Just like in the shown case, the software for the Third treatment room was going to get tested and prepared for medical examination through testing it on the patients. Moreover, under the [p. 3 art. 10 of Sales and Licensing agreement], the Buyer is responsible for obtaining both (a) any ethical approvals required under the law of Equatoriana and (b) such patient consent as may be required by the law of Equatoriana. So, he had to tell all the patients, that the Treatment room is being tested and there is no guarantee of it’s effectiveness.

 

6)Under Sales and Licensing Agreement art.10 The Parties hereby undertake to co-operate in the development of the software necessary for the active scanning technology. The Seller is responsible for the development of the active scanning technology (additional parts and software). The Buyer is responsible for providing the Seller with the necessary medical data for the fine-tuning of the active scanning technology and for testing that technology. It means that Respondent knew about possible risks which may be appeared.

 

7) Respondent has known that software was not finished yet and has promised to assist Claimant to develop software. According to the [Claimant’s exhibit No. 4], the first results the Respondent had with the Proton Therapy Facility with the two treatment rooms using the passive scattering technique were strongly admired by the Respondent. He was extremely interested in extending the treatment option and in purchasing the active scanning technology.

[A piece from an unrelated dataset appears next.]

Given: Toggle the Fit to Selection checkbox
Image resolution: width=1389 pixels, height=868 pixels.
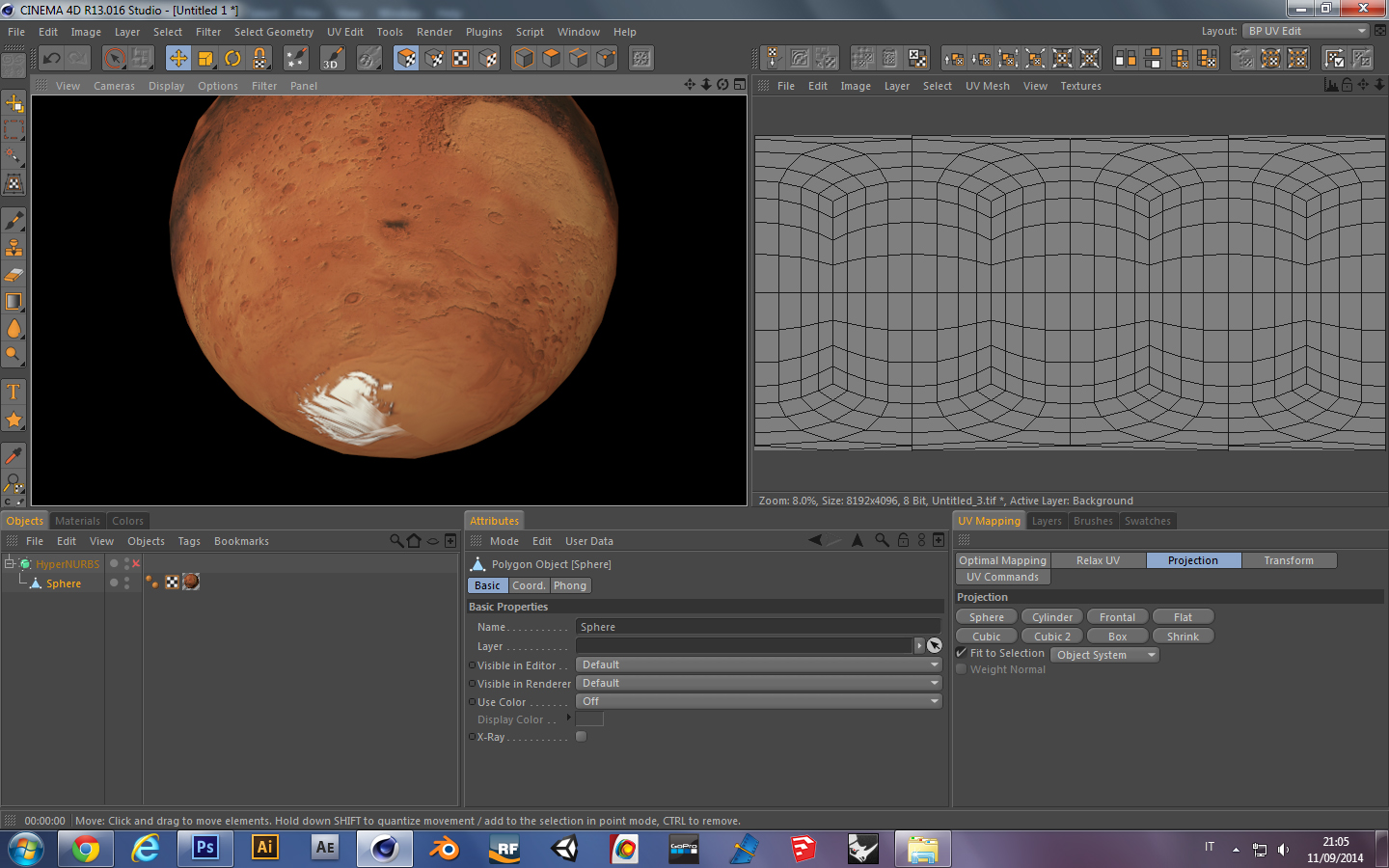Looking at the screenshot, I should tap(962, 653).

Respondent was well informed, that the development of the active scanning technology has reached a stage where only the required clinical trials were standing in the way of its approval by the Medical Certification Authority.

Claimant’s Exhibit No. 4 ,para 3 : «If our information is correct the development of the active scanning technology has reached a stage where only the required clinical trials are standing in the way of its approval by the Medical Certification Authority.

We would like to suggest that we provide you with the medical data you probably need to fine-tune the technology and to conduct the necessary trials. We will take responsibility for obtaining the necessary ethical approval. In addition, we would also assist you with obtaining approval for the active scanning technology from the Medical Certification Authority.»

 

7)In Procedural order ¹ 2 para 25 it is said that after the basic software for the third treatment room had been installed Claimant started with the data provided by Respondent and in co-operation with Respondent’s operating personnel to modify, improve and fine-tune the software. Thus, both parties are responsible for the viability of software.

8)Procedural order ¹ 2 para 28: Since it is a completely new technology and Claimant does not know whether the anticipated sales will be reached, which form the basis for the pro-rata allocation of the original development costs for the software the figures involve considerable guesswork. It confirms that RESPONDENT realized future issues which may happen to software.